Album: The Feelies, The Good Earth, 1986

Best Track: "Two Rooms"

Lasting Memory: Sometime during the late spring or early summer of 1999, I heard this album being played very loudly in my very own house. But I wasn't the person playing it.

My housemate Rob (I think that was/is his name; I try to block out most of that group house experience) was the spinner of this cassette on that day--the day my music cred died.

See, Rob (again, if that was his name) was not the kind of person who owned or listened to no-fi post punk albums by bands like The Feelies and Firehose and Guided By Voices. And, yet, even though he was a Chicago Bears-loving, Illinois-born second-generation Serbian mortgage broker who looked a lot like a heavyset Peter Lorre, he was also a Feelies fan. Go figure.

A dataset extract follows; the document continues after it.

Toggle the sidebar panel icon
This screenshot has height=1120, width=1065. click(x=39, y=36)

In a way, the shredding of my musical ego was liberating. I was at that very moment freed from what had always been a very poor-fitting hipster straightjacket and let to run wild plugging dollar after dollar into dive bar jukeboxes to hear Boz Scaggs' "Lido Shuffle" and Billy Joel's "She's Always a Woman." (You know you want to click. Don't fight it. I'll wait.)

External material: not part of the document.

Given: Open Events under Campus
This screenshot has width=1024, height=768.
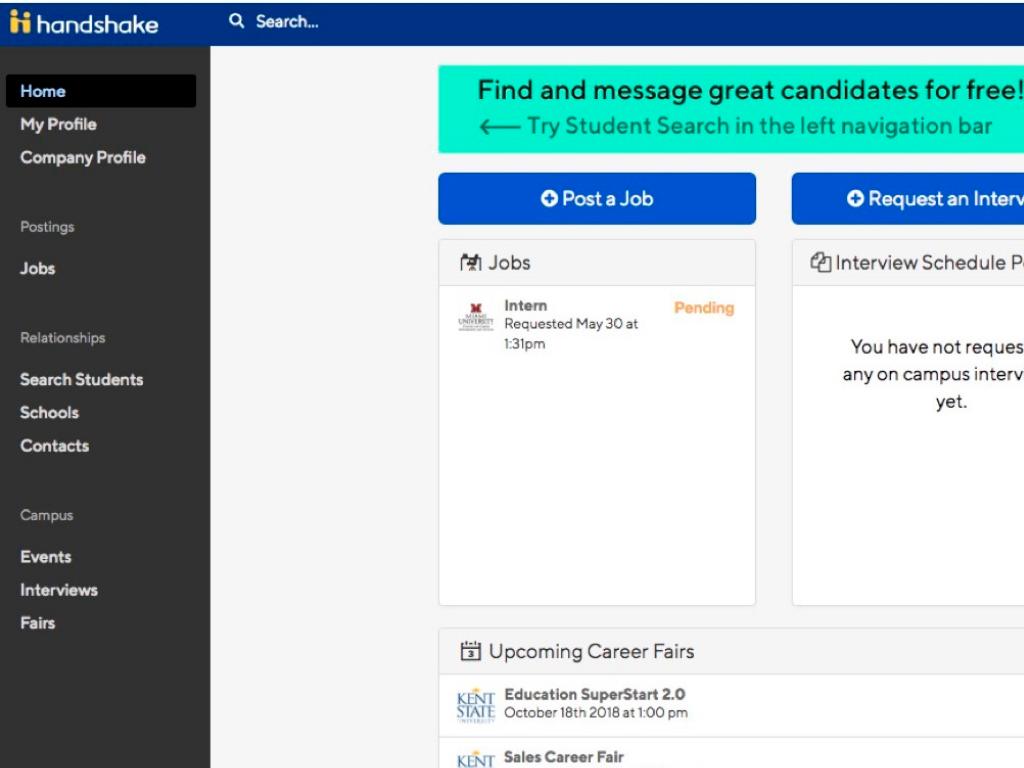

So that was all to the good.

The downside of learning that I was nowhere as cool or unique in my musical tastes as I would have liked to have been was that I no longer had much reason to work at stretching my musical horizons. I've acquired very little new music since 1999-2000, and I suspect that in a very small, very subconcious way, learning that (for-the-sake-of-this-post-at-least) Rob was as cool musically as I was is part of the reason for that.

Of late, I been listening to a lot more new music, thanks mostly to the digital musical channels on my cable TV package. Streams that I highly recommend are Music Choice Americana, Music Choice Bluegrass, Urge Radio Americana, Urge Radio Cover to Cover, Urge Radio Wide Open Country, and Urge Radio Acoustic Chill. The online Urge channel are subscription-only, dang it.

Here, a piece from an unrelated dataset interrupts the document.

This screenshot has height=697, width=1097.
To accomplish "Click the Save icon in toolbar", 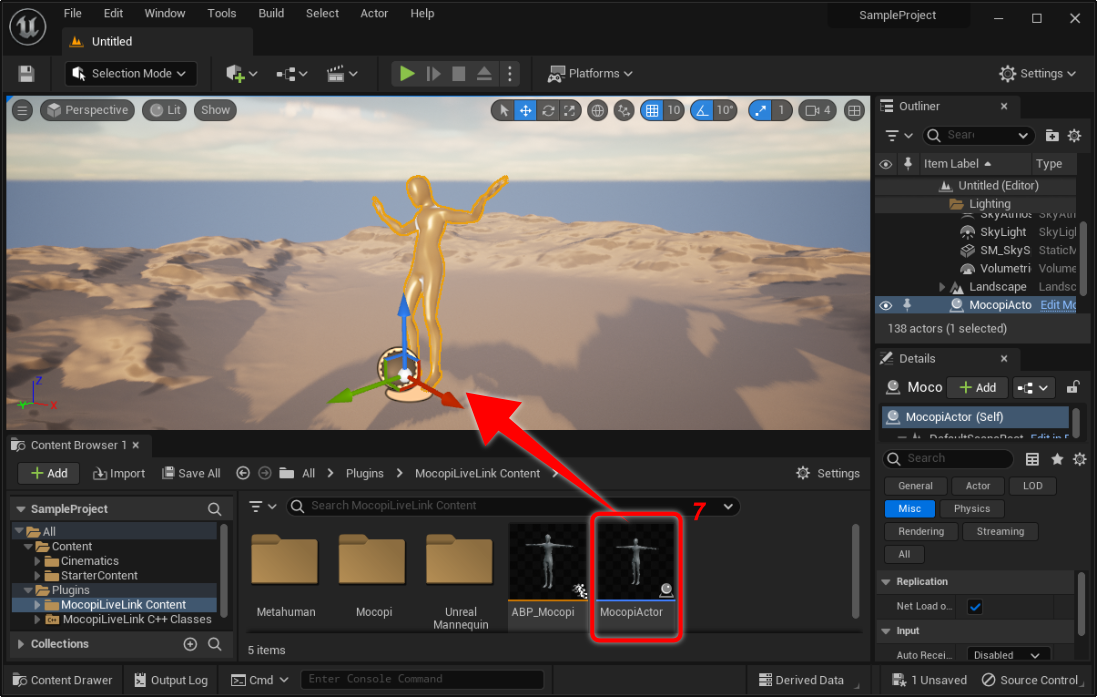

Yes. Rock is mostly too loud for me these days, and I am getting too old. 'Course this "La Grange" playing on my radio as I type is still okay by me.

The Feelies are also still all right by me. The band sounds cool, which I can appreciate even if I'm not a person in that category.

Like I typed above, though, The Good Earth is a strictly no-fi affair. All the songs have titles on the cassette isert, and they all also presumably have lyrics. Forced to reproduce those song titles and lyrics based only on my listening experience, I'd have to go with multiple variations and combinations of "aaaahnnAHNaaaa," "laaAAAAnnnn," and "ghghghghgh." Henry Higgins would have had a field with these guys.

He may have. Tomorrow's featured album treats listeners to a much more elocutious Feelies. The kids play their instruments better, too.